The ANMF (Vic Branch), in conjunction with the Nursing and Midwifery Health Program Victoria (NMHPV), is hosting a one-day seminar on 7 October to support nurse and midwife unit managers.
The ‘Your wellbeing and work – a special day for NUMs and MUMs’ will focus on self-care and management skills.
The seminar will emphasise the importance of looking after yourself so you can function effectively in an often-difficult role.
It will also provide strategies and tools to better equip nurses and midwives in their role as a manager. It will look at how to deal with interpersonal conflict in your team; bullying and harassment; having difficult conversations with staff; complaints and mediation processes; and how to address culture change in workplaces – critical skills for leaders in nursing and midwifery.
Speakers will also give you an overview of some legal concepts and health and safety concerns surrounding these complex issues. Through presentations and workshops, nurse and midwife unit managers will learn how they can contribute to a psychologically safe workplace for themselves and their team.
One of the key presenters will be Glenn Taylor, who has been chief executive of the NMPHV since 2008. The program is a nurse-led, nurse-run, independent and totally confidential support service for nurses, midwives and nursing and midwifery students.
Since 2006, NMHPV has assisted about 2000 nurses and midwives dealing with stress, mental health issues, substance addictions, family violence or other concerns.
‘The first part of the day is about empowering the participants to just look around and check in on their staff,’ Mr Taylor says, adding that the seminar will utilise the NMHPV Champion Program that promotes good health and the importance of seeking help early.

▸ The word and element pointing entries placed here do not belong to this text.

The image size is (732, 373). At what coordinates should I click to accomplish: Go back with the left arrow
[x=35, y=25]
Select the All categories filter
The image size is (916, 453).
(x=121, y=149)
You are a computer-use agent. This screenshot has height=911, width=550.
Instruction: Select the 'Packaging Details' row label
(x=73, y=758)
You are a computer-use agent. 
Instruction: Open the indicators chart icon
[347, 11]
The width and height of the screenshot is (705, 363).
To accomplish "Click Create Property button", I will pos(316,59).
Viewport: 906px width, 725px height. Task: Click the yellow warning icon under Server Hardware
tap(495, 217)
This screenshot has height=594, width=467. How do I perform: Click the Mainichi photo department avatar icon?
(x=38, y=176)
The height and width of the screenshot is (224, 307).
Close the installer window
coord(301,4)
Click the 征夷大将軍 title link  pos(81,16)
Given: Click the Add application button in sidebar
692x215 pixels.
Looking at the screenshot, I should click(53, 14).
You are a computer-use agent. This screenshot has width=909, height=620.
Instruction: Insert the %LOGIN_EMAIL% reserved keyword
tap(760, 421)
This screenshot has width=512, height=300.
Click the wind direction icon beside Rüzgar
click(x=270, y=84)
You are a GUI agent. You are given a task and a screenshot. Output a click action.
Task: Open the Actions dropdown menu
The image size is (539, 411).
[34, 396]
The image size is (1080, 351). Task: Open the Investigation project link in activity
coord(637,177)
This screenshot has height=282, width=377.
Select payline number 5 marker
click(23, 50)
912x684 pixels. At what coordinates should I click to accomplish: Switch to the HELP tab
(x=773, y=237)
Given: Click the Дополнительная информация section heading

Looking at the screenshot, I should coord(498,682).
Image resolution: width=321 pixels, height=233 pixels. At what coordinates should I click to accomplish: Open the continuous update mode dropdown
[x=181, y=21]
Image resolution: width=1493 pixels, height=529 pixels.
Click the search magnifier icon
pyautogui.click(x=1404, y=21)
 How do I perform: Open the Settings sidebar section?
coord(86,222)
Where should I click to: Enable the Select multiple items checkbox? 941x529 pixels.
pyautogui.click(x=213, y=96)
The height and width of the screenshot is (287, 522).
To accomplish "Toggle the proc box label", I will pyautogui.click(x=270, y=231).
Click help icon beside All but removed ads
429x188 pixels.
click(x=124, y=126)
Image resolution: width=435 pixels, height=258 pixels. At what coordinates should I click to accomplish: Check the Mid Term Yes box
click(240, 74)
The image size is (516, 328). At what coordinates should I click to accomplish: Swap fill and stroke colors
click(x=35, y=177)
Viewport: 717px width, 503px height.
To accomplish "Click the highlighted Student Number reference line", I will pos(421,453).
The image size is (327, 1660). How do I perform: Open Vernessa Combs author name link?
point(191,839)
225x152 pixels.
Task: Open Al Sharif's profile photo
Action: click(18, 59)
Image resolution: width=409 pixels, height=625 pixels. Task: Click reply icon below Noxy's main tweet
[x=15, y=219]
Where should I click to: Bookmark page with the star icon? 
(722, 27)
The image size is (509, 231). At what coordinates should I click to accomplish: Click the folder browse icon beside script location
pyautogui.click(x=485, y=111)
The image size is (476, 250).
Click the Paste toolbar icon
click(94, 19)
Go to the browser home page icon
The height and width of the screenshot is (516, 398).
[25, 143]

‘We’ll help the NUMs and MUMs to identify warning signs and how to approach somebody if they are concerned about them,’ he says. ‘We’ll give them examples of how their staff might present if they are struggling with alcohol or drug issues, mental health, depression or stress, or if they are perhaps having a hard time because of family violence.’
NUMs and MUMs will also develop a better understanding of investigation and mediation processes when complaints are made about adverse workplace behaviour, and participants will gain an overview of some of the legal concepts and health and safety issues.
Other speakers include representatives from Gordon Legal and the ANMF (Vic Branch) Occupational Health and Safety team and Mr Chris Hicks of CWH Mediation and Workplace Relations.